Your point about ordinary people having an incentive to minimize critical thinking is very true and insightful. None of this occurs in a vacuum, and to some extent there is a degree of personal responsibility to be sure. Personally I am less inclined to lay this problem at the feet of an individual, who in my estimation, was sabotaged for generations by corrupted media and educational institutions. However, I will definitely acknowledge the pendulum of moral responsibility swings in both directions.

> There’s no one single source of this quagmire, and no One Simple Trick that will solve it.

This is true in analysis but not in synthesis. Abuse and predation, in particular against children (primarily perpetrated by parents) is the single biggest and impactful source of this quagmire.
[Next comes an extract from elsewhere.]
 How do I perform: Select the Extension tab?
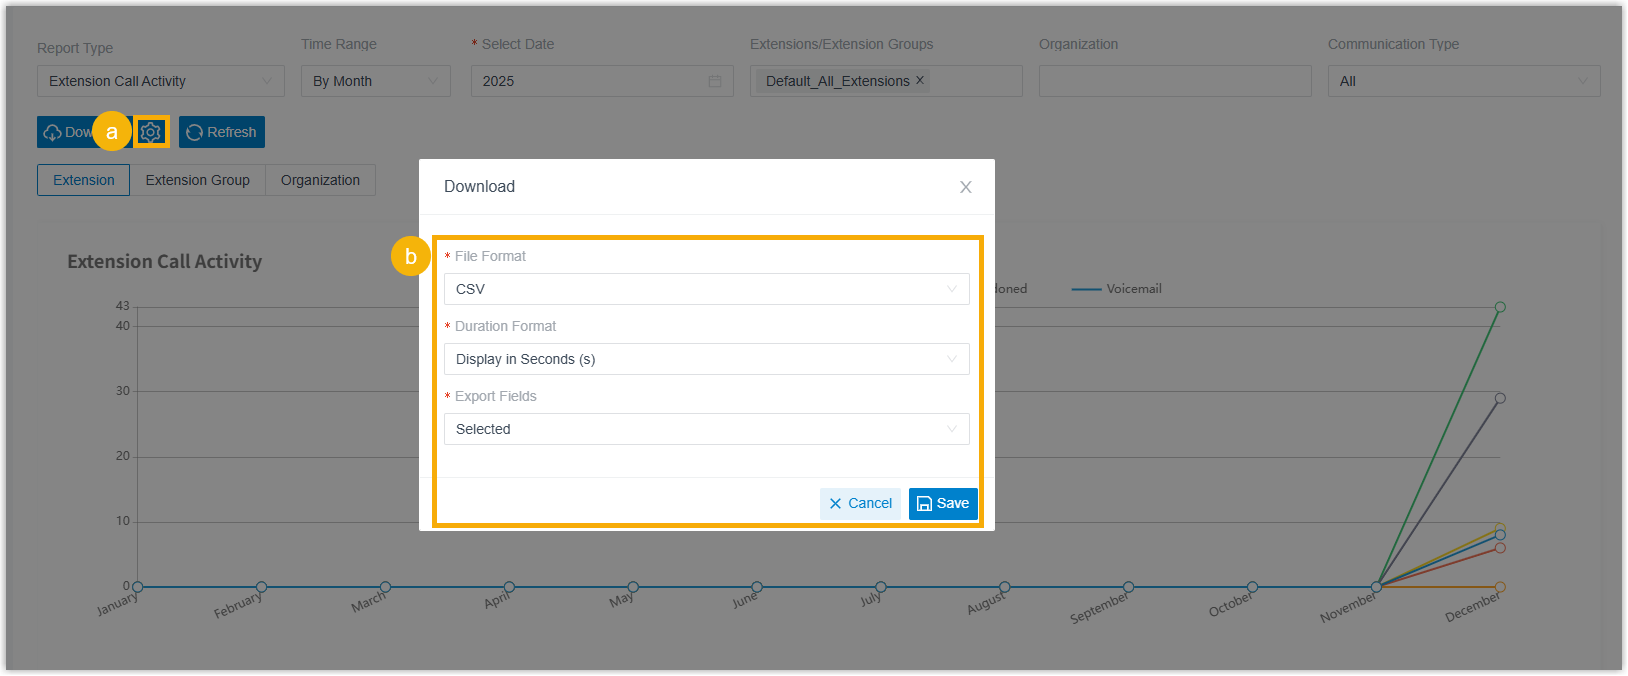click(x=84, y=180)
The One Simple Trick: peaceful parenting.

> uncomplicated place where there are only two distinct genders, or all cops are bastards, or it’s all the mainstream media’s fault, or we can save the planet from global warming by just planting a trillion trees, or whatever

Or where everyone is created equal and there are no important differences between races and sexes. Where their political opponents are all evil and stupid. Where different government systems (representative democracy? Monarchy? Whatever the CCP is?) are obviously horrible. Where weird new ideas are destined to fail or have already been tried and found to fail (like reusable rockets, Musk was far from the first person to think it might be a good idea).